* **Linhas de dados**
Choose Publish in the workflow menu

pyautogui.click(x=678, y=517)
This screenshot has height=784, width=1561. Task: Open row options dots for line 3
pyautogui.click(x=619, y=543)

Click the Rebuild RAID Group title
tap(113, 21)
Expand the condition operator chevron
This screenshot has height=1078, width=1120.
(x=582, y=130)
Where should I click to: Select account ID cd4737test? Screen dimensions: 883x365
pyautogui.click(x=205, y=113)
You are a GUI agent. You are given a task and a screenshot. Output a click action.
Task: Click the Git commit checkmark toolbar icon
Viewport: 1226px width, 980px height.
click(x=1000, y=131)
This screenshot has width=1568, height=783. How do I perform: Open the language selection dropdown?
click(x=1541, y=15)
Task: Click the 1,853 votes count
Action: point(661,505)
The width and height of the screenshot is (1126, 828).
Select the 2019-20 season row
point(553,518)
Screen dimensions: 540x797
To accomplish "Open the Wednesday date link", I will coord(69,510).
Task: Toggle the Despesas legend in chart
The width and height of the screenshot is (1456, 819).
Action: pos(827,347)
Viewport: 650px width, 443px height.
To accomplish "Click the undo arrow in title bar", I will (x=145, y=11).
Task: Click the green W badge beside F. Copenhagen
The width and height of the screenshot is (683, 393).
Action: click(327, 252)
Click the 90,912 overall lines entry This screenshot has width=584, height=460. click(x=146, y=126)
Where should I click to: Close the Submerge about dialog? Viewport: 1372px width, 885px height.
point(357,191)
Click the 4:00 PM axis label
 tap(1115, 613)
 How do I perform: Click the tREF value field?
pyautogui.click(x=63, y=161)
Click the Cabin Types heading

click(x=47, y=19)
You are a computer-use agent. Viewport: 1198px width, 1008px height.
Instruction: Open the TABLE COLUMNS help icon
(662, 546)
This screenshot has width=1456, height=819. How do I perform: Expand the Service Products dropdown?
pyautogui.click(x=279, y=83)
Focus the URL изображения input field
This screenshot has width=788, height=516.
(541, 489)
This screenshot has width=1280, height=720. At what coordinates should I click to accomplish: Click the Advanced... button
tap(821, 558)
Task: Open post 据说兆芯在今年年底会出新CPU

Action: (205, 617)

* **Objetivo da tarefa**
Reproduza toda a listagem acima, substituindo "Viewport" por "Tela" e mantendo todo o resto inalterado.

* **Tarefa concluída**
Choose Publish in the workflow menu

pyautogui.click(x=678, y=517)
This screenshot has height=784, width=1561. Task: Open row options dots for line 3
pyautogui.click(x=619, y=543)

Click the Rebuild RAID Group title
tap(113, 21)
Expand the condition operator chevron
This screenshot has height=1078, width=1120.
(x=582, y=130)
Where should I click to: Select account ID cd4737test? Screen dimensions: 883x365
pyautogui.click(x=205, y=113)
You are a GUI agent. You are given a task and a screenshot. Output a click action.
Task: Click the Git commit checkmark toolbar icon
Tela: 1226px width, 980px height.
click(x=1000, y=131)
This screenshot has width=1568, height=783. How do I perform: Open the language selection dropdown?
click(x=1541, y=15)
Task: Click the 1,853 votes count
Action: point(661,505)
The width and height of the screenshot is (1126, 828).
Select the 2019-20 season row
point(553,518)
Screen dimensions: 540x797
To accomplish "Open the Wednesday date link", I will coord(69,510).
Task: Toggle the Despesas legend in chart
The width and height of the screenshot is (1456, 819).
Action: pos(827,347)
Tela: 650px width, 443px height.
To accomplish "Click the undo arrow in title bar", I will (x=145, y=11).
Task: Click the green W badge beside F. Copenhagen
The width and height of the screenshot is (683, 393).
Action: click(327, 252)
Click the 90,912 overall lines entry This screenshot has width=584, height=460. click(x=146, y=126)
Where should I click to: Close the Submerge about dialog? Tela: 1372px width, 885px height.
point(357,191)
Click the 4:00 PM axis label
 tap(1115, 613)
 How do I perform: Click the tREF value field?
pyautogui.click(x=63, y=161)
Click the Cabin Types heading

click(x=47, y=19)
You are a computer-use agent. Tela: 1198px width, 1008px height.
Instruction: Open the TABLE COLUMNS help icon
(662, 546)
This screenshot has width=1456, height=819. How do I perform: Expand the Service Products dropdown?
pyautogui.click(x=279, y=83)
Focus the URL изображения input field
This screenshot has width=788, height=516.
(541, 489)
This screenshot has width=1280, height=720. At what coordinates should I click to accomplish: Click the Advanced... button
tap(821, 558)
Task: Open post 据说兆芯在今年年底会出新CPU

Action: (205, 617)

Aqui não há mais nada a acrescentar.